‘Among Us’, Proud Boys and the (sometimes dangerous) power of exposure
This week, I’d been looking for an easy subject for a blog post to get back in the swing of things. That’s like half of blogging, trying to get back in the swing of things when you’re not. Anyway, I was watching the Packers game at my sister’s place and her fiancé suggested we play a random mobile game I hadn’t heard of.
It was ‘Among Us‘, which Wikipedia describes as “an online multiplayer social deduction game.” If you have no idea what that is, hey, right there with you because we didn’t actually all end up playing it.
But based on what I overheard, it being some kind of space-based multiplayer murder mystery, it sounded interesting and made the name familiar when I saw this tweet yesterday:
I’m not big on watching video game streams, but some people are. And this is a game that was dead before Twitch changed everything. Well, people streaming on Twitch changed everything.
And this was supposed to be the beginning of the end of the blog post, how when you just keep plugging away and trust in your product and finally connect with the right people, it can change everything.
I see it all the time in working with lawyers publishing at LexBlog, that success isn’t immediate but if you continue to work, to refine things, that growth will come if you’re putting good stuff out there—and when growth does come, it builds on itself.
Attention begets attention, which begets more attention and so on. You just need a spark.
Fin.
Right?
Welllllll, then there was this other chart-bearing tweet.
That comes, of course, after last night’s debate and the now-infamous “stand back and stand by” from the president.
Much like a little bit of exposure for ‘Among Us’ changed the trajectory of its developers and their lives, exposure here has real-world consequences.

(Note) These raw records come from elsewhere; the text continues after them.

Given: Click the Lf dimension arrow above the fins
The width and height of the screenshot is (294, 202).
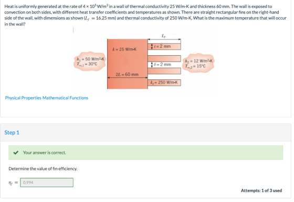Looking at the screenshot, I should (x=164, y=39).
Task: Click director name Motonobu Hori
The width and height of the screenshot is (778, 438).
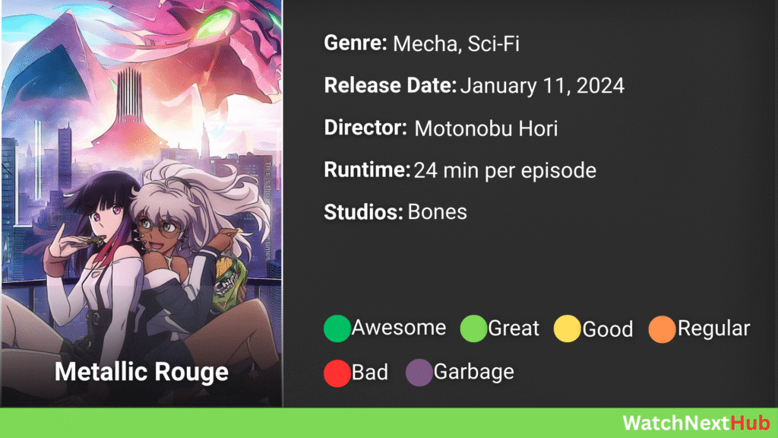Action: [x=485, y=129]
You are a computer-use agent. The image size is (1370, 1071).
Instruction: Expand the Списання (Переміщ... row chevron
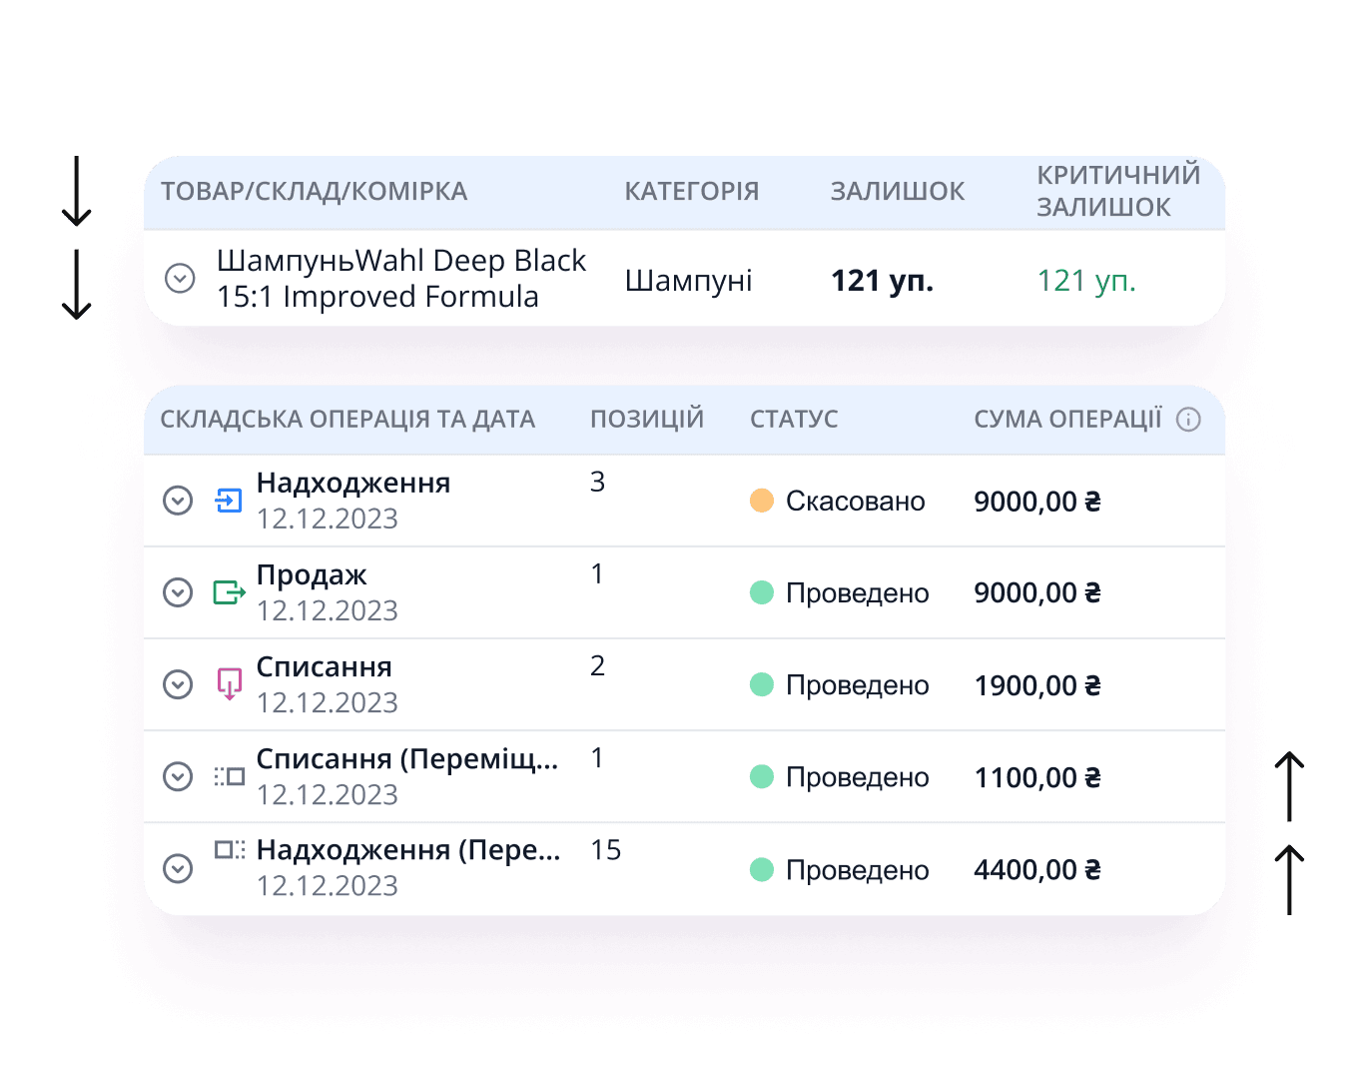(178, 776)
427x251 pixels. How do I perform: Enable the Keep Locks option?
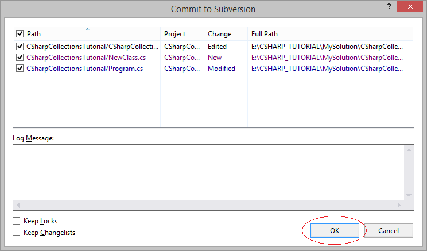(x=16, y=220)
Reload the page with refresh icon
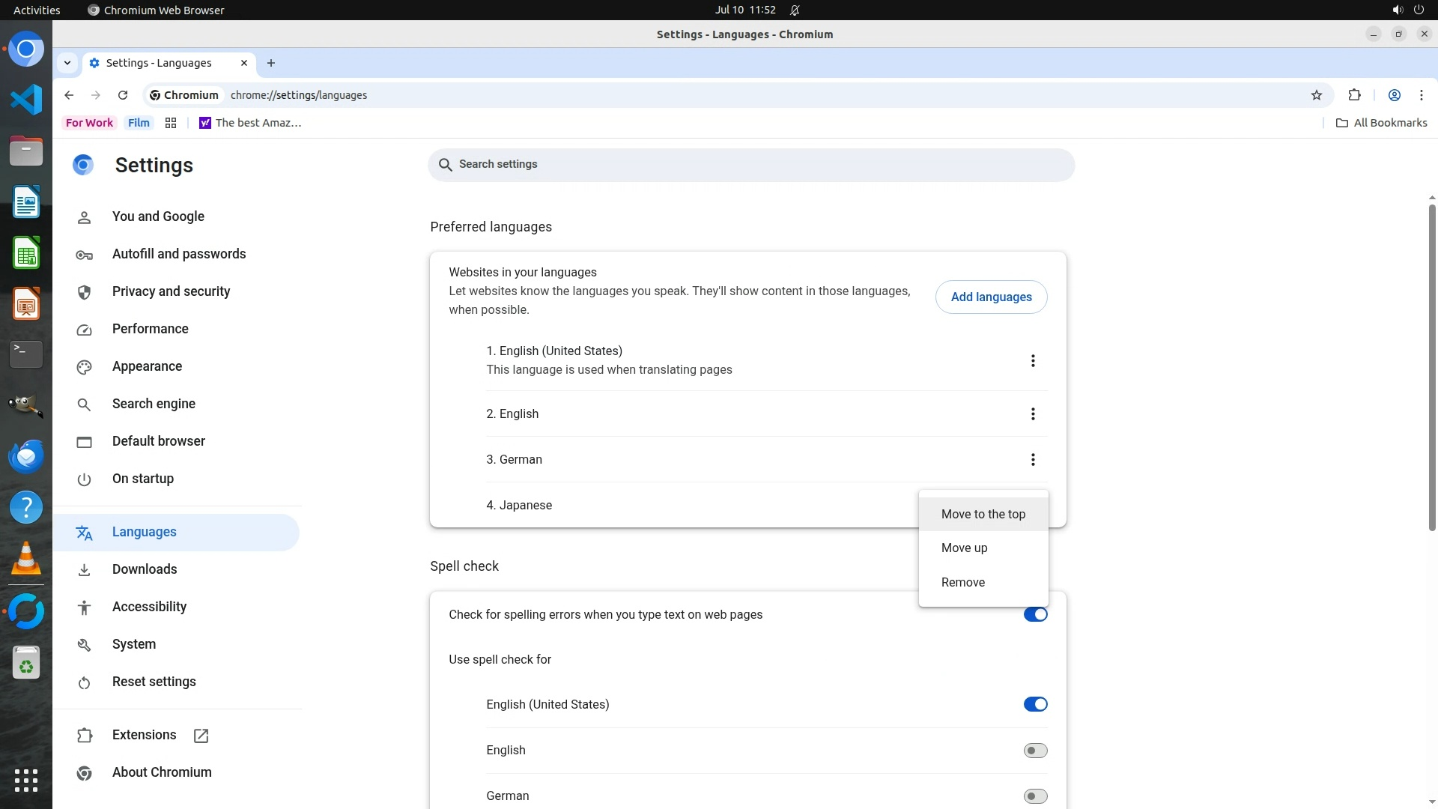Screen dimensions: 1438x809 (123, 95)
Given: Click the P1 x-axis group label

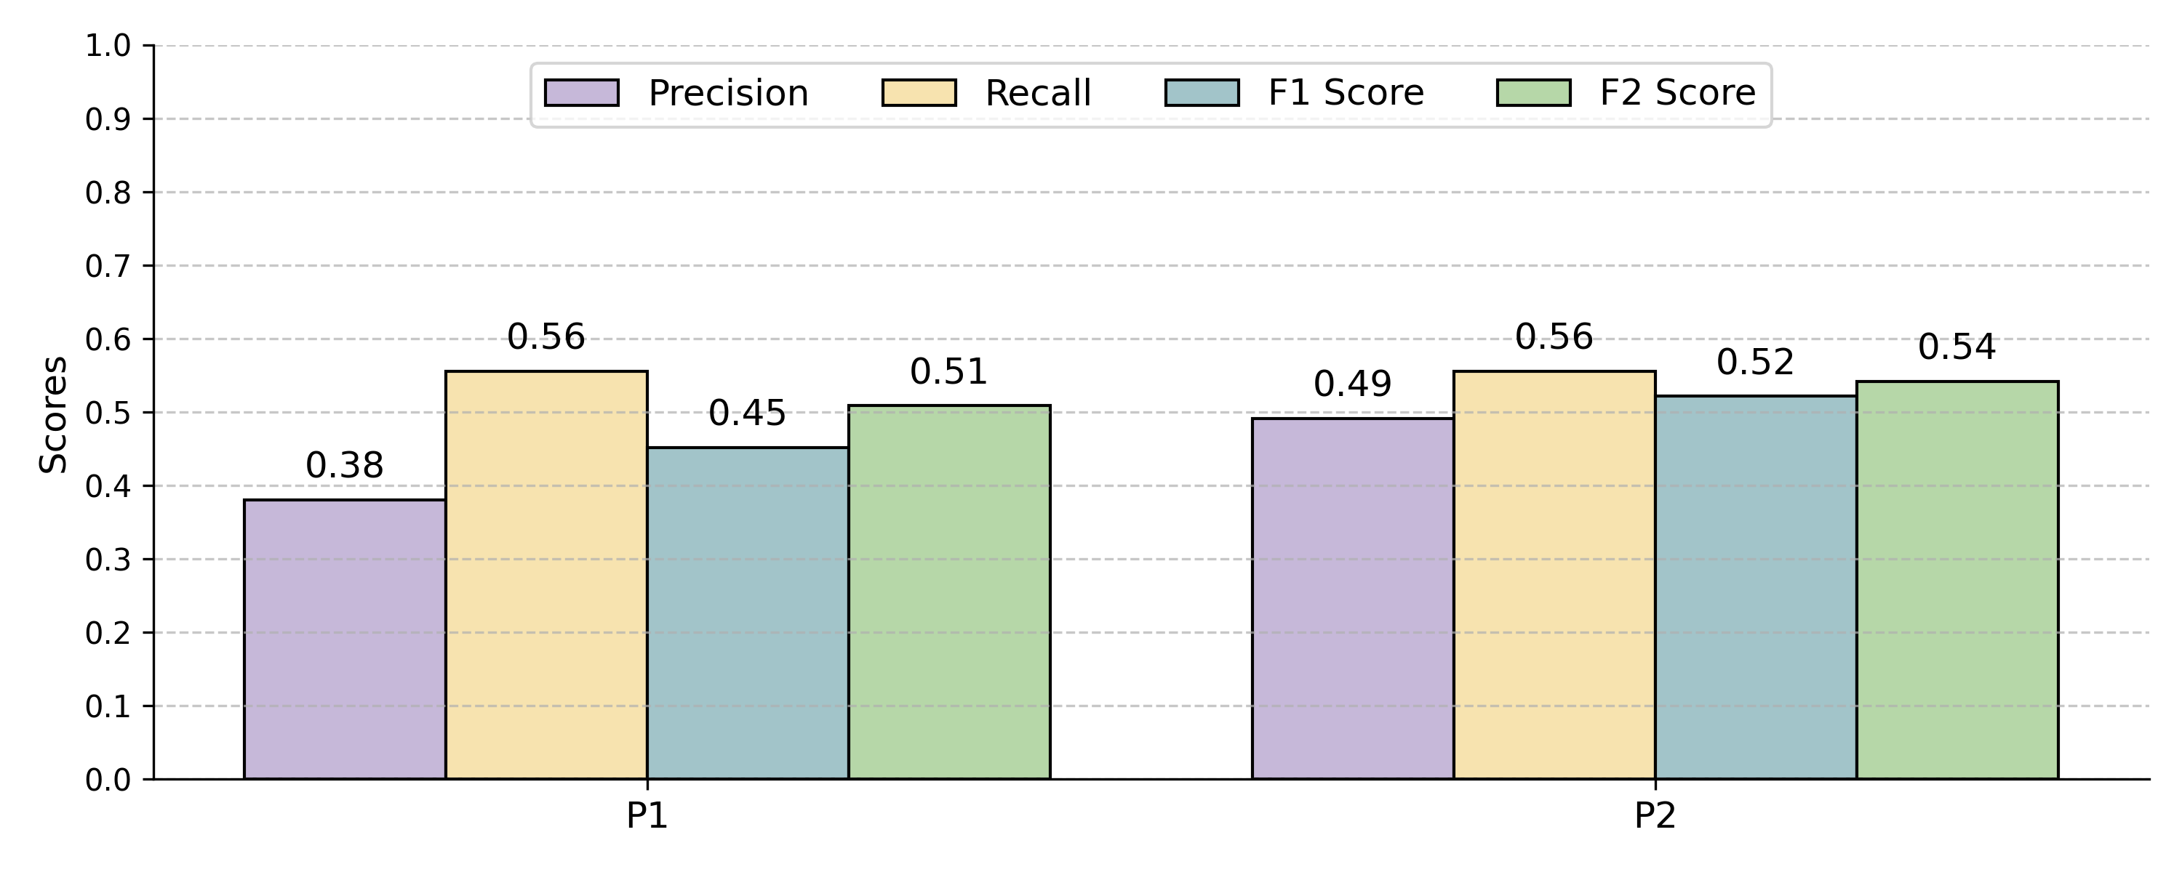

Starting only online, a simple search after the debate by an impressionable 13-year-old who’d already heard some racist stuff that made them chuckle from a poorly-raised neighbor kid would be a gender-reveal firework to a dried-out forest.
A search on Google can lead to a YouTube clip which can lead to, well, full-blown radicalization.
TechCrunch in January:
Research presented at the ACM FAT 2020 conference in Barcelona today supports the notion that YouTube’s platform is playing a role in radicalizing users via exposure to far-right ideologies.
The study, carried out by researchers at Switzerland’s Ecole polytechnique fédérale de Lausanne and the Federal University of Minas Gerais in Brazil, found evidence that users who engaged with a middle ground of extreme right-wing content migrated to commenting on the most fringe far-right content.
Facebook is every bit the same, with some massive brands going so far as to pull advertising unless the platform cleaned up its act on far-right speech.
And we still haven’t gotten to real life, where violent views lead to actual violence and loss of life. What starts as an off-hand comment, or the so-called “red meat to the base” leads to, shockingly, people doing what you tell them to do when you’re the president or a member of congress or veritable authority figure.
You tell a violent group to “stand by” and follow that with the notion someone needs to “do something” about another group, something is going to happen.
It already has.
And groups like the Proud Boys know this is how it starts, with a spark, a little exposure.
It goes back decades when, in the 1920s, media entities countered with “strategic silence”:
Campus by campus, from Harvard to Brown to Columbia, [George Lincoln Rockwell, head of the American Nazi Party] would use the violence of his ideas and brawn of his followers to become headline news. To compel media coverage, Rockwell needed: “(1) A smashing, dramatic approach which could not be ignored, without exposing the most blatant press censorship, and (2) a super-tough, hard-core of young fighting men to enable such a dramatic presentation to the public.” He understood what other groups competing for media attention knew too well: a movement could only be successful if the media amplified their message.
Contemporary Jewish community groups challenged journalists to consider not covering white supremacists’ ideas. They called this strategy “quarantine”, and it involved working with community organizations to minimize public confrontations and provide local journalists with enough context to understand why the American Nazi party was not newsworthy.
In regions where quarantine was deployed successfully, violence remained minimal and Rockwell was unable to recruit new party members.
I’m not going to try to get into what the journalistic approach is here—though no “Let’s get inside their head” fluff pieces, don’t ignore the problem would be a start—but it’s clear these groups thrive on exposure.
That screams validity, and it’s disgusting.
• • • •
I wanted this to be a cheery “engage influencers!” post, but it’s hard to put your head down and pretend this type of thing is only used for good.
But whether for good, for profit or for pure evil, it’s impossible to deny the right kind of exposure at the exact right time is immensely powerful.